- **TASK BRIEF**: Rewrite the entries below as a JSON list of strings, with one string for each line and blank lines omitted.

· · · · · · ·

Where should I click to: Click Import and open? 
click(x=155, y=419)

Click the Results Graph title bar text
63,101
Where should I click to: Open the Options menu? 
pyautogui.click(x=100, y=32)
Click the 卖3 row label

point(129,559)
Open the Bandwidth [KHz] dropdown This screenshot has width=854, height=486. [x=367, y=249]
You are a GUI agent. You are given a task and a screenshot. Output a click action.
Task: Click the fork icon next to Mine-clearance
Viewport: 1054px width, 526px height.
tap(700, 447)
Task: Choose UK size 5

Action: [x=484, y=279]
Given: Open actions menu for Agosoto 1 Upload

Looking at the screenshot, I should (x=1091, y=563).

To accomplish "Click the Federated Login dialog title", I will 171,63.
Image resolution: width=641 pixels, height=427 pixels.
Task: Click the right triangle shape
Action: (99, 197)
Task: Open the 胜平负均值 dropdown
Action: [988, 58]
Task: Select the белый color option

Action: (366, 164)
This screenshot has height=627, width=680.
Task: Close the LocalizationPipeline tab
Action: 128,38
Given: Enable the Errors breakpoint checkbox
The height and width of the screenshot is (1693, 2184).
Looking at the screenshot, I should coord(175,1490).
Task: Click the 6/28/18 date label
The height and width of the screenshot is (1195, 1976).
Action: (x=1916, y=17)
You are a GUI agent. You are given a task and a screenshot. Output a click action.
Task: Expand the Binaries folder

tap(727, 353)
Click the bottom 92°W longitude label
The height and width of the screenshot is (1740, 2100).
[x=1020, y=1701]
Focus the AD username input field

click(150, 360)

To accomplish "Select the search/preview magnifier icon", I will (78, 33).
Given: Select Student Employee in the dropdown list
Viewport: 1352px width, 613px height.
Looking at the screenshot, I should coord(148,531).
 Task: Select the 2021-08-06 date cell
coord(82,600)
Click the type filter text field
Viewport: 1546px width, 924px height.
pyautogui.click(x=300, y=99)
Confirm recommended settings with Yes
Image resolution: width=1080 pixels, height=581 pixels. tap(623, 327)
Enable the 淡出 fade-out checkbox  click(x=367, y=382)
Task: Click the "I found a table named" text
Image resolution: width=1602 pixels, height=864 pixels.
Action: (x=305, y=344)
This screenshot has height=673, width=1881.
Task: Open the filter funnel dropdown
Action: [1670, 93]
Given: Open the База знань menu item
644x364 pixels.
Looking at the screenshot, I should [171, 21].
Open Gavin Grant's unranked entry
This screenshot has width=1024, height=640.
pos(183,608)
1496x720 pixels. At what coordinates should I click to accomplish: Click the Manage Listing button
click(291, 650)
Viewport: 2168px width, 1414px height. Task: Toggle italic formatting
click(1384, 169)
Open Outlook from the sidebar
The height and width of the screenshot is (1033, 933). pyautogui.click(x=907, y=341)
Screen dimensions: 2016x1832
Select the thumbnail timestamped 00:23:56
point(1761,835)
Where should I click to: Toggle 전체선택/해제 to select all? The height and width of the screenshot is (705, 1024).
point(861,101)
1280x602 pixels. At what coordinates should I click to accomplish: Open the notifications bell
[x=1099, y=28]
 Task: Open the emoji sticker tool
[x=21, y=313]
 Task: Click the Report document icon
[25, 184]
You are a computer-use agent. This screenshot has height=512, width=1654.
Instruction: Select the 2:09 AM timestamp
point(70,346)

· · · · · · ·

- **TASK OUTPUT**:
[
  "Where should I click to: Click Import and open? ",
  "click(x=155, y=419)",
  "Click the Results Graph title bar text",
  "63,101",
  "Where should I click to: Open the Options menu? ",
  "pyautogui.click(x=100, y=32)",
  "Click the 卖3 row label",
  "point(129,559)",
  "Open the Bandwidth [KHz] dropdown This screenshot has width=854, height=486. [x=367, y=249]",
  "You are a GUI agent. You are given a task and a screenshot. Output a click action.",
  "Task: Click the fork icon next to Mine-clearance",
  "Viewport: 1054px width, 526px height.",
  "tap(700, 447)",
  "Task: Choose UK size 5",
  "Action: [x=484, y=279]",
  "Given: Open actions menu for Agosoto 1 Upload",
  "Looking at the screenshot, I should (x=1091, y=563).",
  "To accomplish \"Click the Federated Login dialog title\", I will 171,63.",
  "Image resolution: width=641 pixels, height=427 pixels.",
  "Task: Click the right triangle shape",
  "Action: (99, 197)",
  "Task: Open the 胜平负均值 dropdown",
  "Action: [988, 58]",
  "Task: Select the белый color option",
  "Action: (366, 164)",
  "This screenshot has height=627, width=680.",
  "Task: Close the LocalizationPipeline tab",
  "Action: 128,38",
  "Given: Enable the Errors breakpoint checkbox",
  "The height and width of the screenshot is (1693, 2184).",
  "Looking at the screenshot, I should coord(175,1490).",
  "Task: Click the 6/28/18 date label",
  "The height and width of the screenshot is (1195, 1976).",
  "Action: (x=1916, y=17)",
  "You are a GUI agent. You are given a task and a screenshot. Output a click action.",
  "Task: Expand the Binaries folder",
  "tap(727, 353)",
  "Click the bottom 92°W longitude label",
  "The height and width of the screenshot is (1740, 2100).",
  "[x=1020, y=1701]",
  "Focus the AD username input field",
  "click(150, 360)",
  "To accomplish \"Select the search/preview magnifier icon\", I will (78, 33).",
  "Given: Select Student Employee in the dropdown list",
  "Viewport: 1352px width, 613px height.",
  "Looking at the screenshot, I should coord(148,531).",
  " Task: Select the 2021-08-06 date cell",
  "coord(82,600)",
  "Click the type filter text field",
  "Viewport: 1546px width, 924px height.",
  "pyautogui.click(x=300, y=99)",
  "Confirm recommended settings with Yes",
  "Image resolution: width=1080 pixels, height=581 pixels. tap(623, 327)",
  "Enable the 淡出 fade-out checkbox  click(x=367, y=382)",
  "Task: Click the \"I found a table named\" text",
  "Image resolution: width=1602 pixels, height=864 pixels.",
  "Action: (x=305, y=344)",
  "This screenshot has height=673, width=1881.",
  "Task: Open the filter funnel dropdown",
  "Action: [1670, 93]",
  "Given: Open the База знань menu item",
  "644x364 pixels.",
  "Looking at the screenshot, I should [171, 21].",
  "Open Gavin Grant's unranked entry",
  "This screenshot has width=1024, height=640.",
  "pos(183,608)",
  "1496x720 pixels. At what coordinates should I click to accomplish: Click the Manage Listing button",
  "click(291, 650)",
  "Viewport: 2168px width, 1414px height. Task: Toggle italic formatting",
  "click(1384, 169)",
  "Open Outlook from the sidebar",
  "The height and width of the screenshot is (1033, 933). pyautogui.click(x=907, y=341)",
  "Screen dimensions: 2016x1832",
  "Select the thumbnail timestamped 00:23:56",
  "point(1761,835)",
  "Where should I click to: Toggle 전체선택/해제 to select all? The height and width of the screenshot is (705, 1024).",
  "point(861,101)",
  "1280x602 pixels. At what coordinates should I click to accomplish: Open the notifications bell",
  "[x=1099, y=28]",
  " Task: Open the emoji sticker tool",
  "[x=21, y=313]",
  " Task: Click the Report document icon",
  "[25, 184]",
  "You are a computer-use agent. This screenshot has height=512, width=1654.",
  "Instruction: Select the 2:09 AM timestamp",
  "point(70,346)"
]